> **WORK INSTRUCTIONS**
Retype the entries exactly. Include every line.

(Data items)
▬▬▬▬▬▬

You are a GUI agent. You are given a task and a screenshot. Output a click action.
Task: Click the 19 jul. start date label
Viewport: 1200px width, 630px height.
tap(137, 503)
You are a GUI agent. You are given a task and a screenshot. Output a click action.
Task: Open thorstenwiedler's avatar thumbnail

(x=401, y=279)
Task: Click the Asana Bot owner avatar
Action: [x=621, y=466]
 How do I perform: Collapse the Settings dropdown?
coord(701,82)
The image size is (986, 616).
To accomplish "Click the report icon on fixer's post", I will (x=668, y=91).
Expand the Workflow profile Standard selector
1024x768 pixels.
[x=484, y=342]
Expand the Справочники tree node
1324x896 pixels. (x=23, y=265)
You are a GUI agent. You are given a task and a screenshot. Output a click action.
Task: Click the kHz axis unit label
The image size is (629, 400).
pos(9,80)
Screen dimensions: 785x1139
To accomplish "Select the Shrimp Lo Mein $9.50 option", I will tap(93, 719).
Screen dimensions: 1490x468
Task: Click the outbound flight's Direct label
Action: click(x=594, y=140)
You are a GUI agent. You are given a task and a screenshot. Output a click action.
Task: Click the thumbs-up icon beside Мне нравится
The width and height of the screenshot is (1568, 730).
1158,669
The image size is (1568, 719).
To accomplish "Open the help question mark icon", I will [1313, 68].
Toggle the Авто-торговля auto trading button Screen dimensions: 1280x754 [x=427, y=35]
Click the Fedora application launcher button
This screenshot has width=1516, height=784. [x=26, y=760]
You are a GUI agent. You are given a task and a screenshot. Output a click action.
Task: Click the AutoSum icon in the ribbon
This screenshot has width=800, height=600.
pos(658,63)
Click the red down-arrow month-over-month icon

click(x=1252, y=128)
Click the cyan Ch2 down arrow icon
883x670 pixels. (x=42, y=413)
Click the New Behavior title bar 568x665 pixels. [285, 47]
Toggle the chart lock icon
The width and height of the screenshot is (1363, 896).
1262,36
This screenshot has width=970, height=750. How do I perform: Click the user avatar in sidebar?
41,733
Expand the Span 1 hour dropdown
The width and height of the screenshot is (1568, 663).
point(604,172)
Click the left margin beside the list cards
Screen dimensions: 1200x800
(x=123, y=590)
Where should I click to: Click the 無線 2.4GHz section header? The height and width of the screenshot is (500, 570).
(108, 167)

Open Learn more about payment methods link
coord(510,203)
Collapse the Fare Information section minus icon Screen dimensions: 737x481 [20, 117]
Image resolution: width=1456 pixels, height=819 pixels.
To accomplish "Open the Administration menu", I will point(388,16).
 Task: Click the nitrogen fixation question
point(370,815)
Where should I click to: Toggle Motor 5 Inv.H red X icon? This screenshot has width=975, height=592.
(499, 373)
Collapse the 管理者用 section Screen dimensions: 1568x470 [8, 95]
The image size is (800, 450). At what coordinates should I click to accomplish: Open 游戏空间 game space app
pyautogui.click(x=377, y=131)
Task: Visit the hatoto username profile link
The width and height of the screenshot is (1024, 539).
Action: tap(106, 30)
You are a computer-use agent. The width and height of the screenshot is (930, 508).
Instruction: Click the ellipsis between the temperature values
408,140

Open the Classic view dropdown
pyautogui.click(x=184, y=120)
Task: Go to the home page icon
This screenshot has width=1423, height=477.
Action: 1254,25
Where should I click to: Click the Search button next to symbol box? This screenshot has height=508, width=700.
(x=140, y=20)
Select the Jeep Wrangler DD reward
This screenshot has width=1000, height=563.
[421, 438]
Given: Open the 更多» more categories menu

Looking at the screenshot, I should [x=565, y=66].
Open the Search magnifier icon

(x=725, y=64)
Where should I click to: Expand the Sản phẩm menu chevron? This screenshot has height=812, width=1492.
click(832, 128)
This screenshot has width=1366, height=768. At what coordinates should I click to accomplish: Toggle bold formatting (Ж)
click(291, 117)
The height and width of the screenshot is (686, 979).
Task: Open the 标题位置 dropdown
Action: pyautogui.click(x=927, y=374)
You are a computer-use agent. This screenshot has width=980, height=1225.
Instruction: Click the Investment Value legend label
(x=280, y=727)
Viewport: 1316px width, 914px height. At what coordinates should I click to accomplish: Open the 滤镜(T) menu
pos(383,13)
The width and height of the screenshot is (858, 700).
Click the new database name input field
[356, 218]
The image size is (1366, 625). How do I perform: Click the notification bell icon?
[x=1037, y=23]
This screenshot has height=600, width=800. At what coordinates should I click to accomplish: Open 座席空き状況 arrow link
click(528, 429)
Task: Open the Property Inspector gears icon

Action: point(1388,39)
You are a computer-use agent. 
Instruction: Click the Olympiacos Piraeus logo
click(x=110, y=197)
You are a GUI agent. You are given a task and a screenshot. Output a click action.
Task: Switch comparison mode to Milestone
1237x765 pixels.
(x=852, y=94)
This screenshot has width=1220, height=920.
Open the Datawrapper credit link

▬▬▬▬▬▬

> **EXERCISE ANSWER**
You are a GUI agent. You are given a task and a screenshot. Output a click action.
Task: Click the 19 jul. start date label
Viewport: 1200px width, 630px height.
tap(137, 503)
You are a GUI agent. You are given a task and a screenshot. Output a click action.
Task: Open thorstenwiedler's avatar thumbnail

(x=401, y=279)
Task: Click the Asana Bot owner avatar
Action: [x=621, y=466]
 How do I perform: Collapse the Settings dropdown?
coord(701,82)
The image size is (986, 616).
To accomplish "Click the report icon on fixer's post", I will (x=668, y=91).
Expand the Workflow profile Standard selector
1024x768 pixels.
[x=484, y=342]
Expand the Справочники tree node
1324x896 pixels. (x=23, y=265)
You are a GUI agent. You are given a task and a screenshot. Output a click action.
Task: Click the kHz axis unit label
The image size is (629, 400).
pos(9,80)
Screen dimensions: 785x1139
To accomplish "Select the Shrimp Lo Mein $9.50 option", I will tap(93, 719).
Screen dimensions: 1490x468
Task: Click the outbound flight's Direct label
Action: click(x=594, y=140)
You are a GUI agent. You are given a task and a screenshot. Output a click action.
Task: Click the thumbs-up icon beside Мне нравится
The width and height of the screenshot is (1568, 730).
1158,669
The image size is (1568, 719).
To accomplish "Open the help question mark icon", I will [1313, 68].
Toggle the Авто-торговля auto trading button Screen dimensions: 1280x754 [x=427, y=35]
Click the Fedora application launcher button
This screenshot has width=1516, height=784. [x=26, y=760]
You are a GUI agent. You are given a task and a screenshot. Output a click action.
Task: Click the AutoSum icon in the ribbon
This screenshot has width=800, height=600.
pos(658,63)
Click the red down-arrow month-over-month icon

click(x=1252, y=128)
Click the cyan Ch2 down arrow icon
883x670 pixels. (x=42, y=413)
Click the New Behavior title bar 568x665 pixels. [285, 47]
Toggle the chart lock icon
The width and height of the screenshot is (1363, 896).
1262,36
This screenshot has width=970, height=750. How do I perform: Click the user avatar in sidebar?
41,733
Expand the Span 1 hour dropdown
The width and height of the screenshot is (1568, 663).
point(604,172)
Click the left margin beside the list cards
Screen dimensions: 1200x800
(x=123, y=590)
Where should I click to: Click the 無線 2.4GHz section header? The height and width of the screenshot is (500, 570).
(108, 167)

Open Learn more about payment methods link
coord(510,203)
Collapse the Fare Information section minus icon Screen dimensions: 737x481 [20, 117]
Image resolution: width=1456 pixels, height=819 pixels.
To accomplish "Open the Administration menu", I will point(388,16).
 Task: Click the nitrogen fixation question
point(370,815)
Where should I click to: Toggle Motor 5 Inv.H red X icon? This screenshot has width=975, height=592.
(499, 373)
Collapse the 管理者用 section Screen dimensions: 1568x470 [8, 95]
The image size is (800, 450). At what coordinates should I click to accomplish: Open 游戏空间 game space app
pyautogui.click(x=377, y=131)
Task: Visit the hatoto username profile link
The width and height of the screenshot is (1024, 539).
Action: tap(106, 30)
You are a computer-use agent. The width and height of the screenshot is (930, 508).
Instruction: Click the ellipsis between the temperature values
408,140

Open the Classic view dropdown
pyautogui.click(x=184, y=120)
Task: Go to the home page icon
This screenshot has width=1423, height=477.
Action: 1254,25
Where should I click to: Click the Search button next to symbol box? This screenshot has height=508, width=700.
(x=140, y=20)
Select the Jeep Wrangler DD reward
This screenshot has width=1000, height=563.
[421, 438]
Given: Open the 更多» more categories menu

Looking at the screenshot, I should [x=565, y=66].
Open the Search magnifier icon

(x=725, y=64)
Where should I click to: Expand the Sản phẩm menu chevron? This screenshot has height=812, width=1492.
click(832, 128)
This screenshot has width=1366, height=768. At what coordinates should I click to accomplish: Toggle bold formatting (Ж)
click(291, 117)
The height and width of the screenshot is (686, 979).
Task: Open the 标题位置 dropdown
Action: pyautogui.click(x=927, y=374)
You are a computer-use agent. This screenshot has width=980, height=1225.
Instruction: Click the Investment Value legend label
(x=280, y=727)
Viewport: 1316px width, 914px height. At what coordinates should I click to accomplish: Open the 滤镜(T) menu
pos(383,13)
The width and height of the screenshot is (858, 700).
Click the new database name input field
[356, 218]
The image size is (1366, 625). How do I perform: Click the notification bell icon?
[x=1037, y=23]
This screenshot has height=600, width=800. At what coordinates should I click to accomplish: Open 座席空き状況 arrow link
click(528, 429)
Task: Open the Property Inspector gears icon

Action: point(1388,39)
You are a computer-use agent. 
Instruction: Click the Olympiacos Piraeus logo
click(x=110, y=197)
You are a GUI agent. You are given a task and a screenshot. Output a click action.
Task: Switch comparison mode to Milestone
1237x765 pixels.
(x=852, y=94)
This screenshot has width=1220, height=920.
Open the Datawrapper credit link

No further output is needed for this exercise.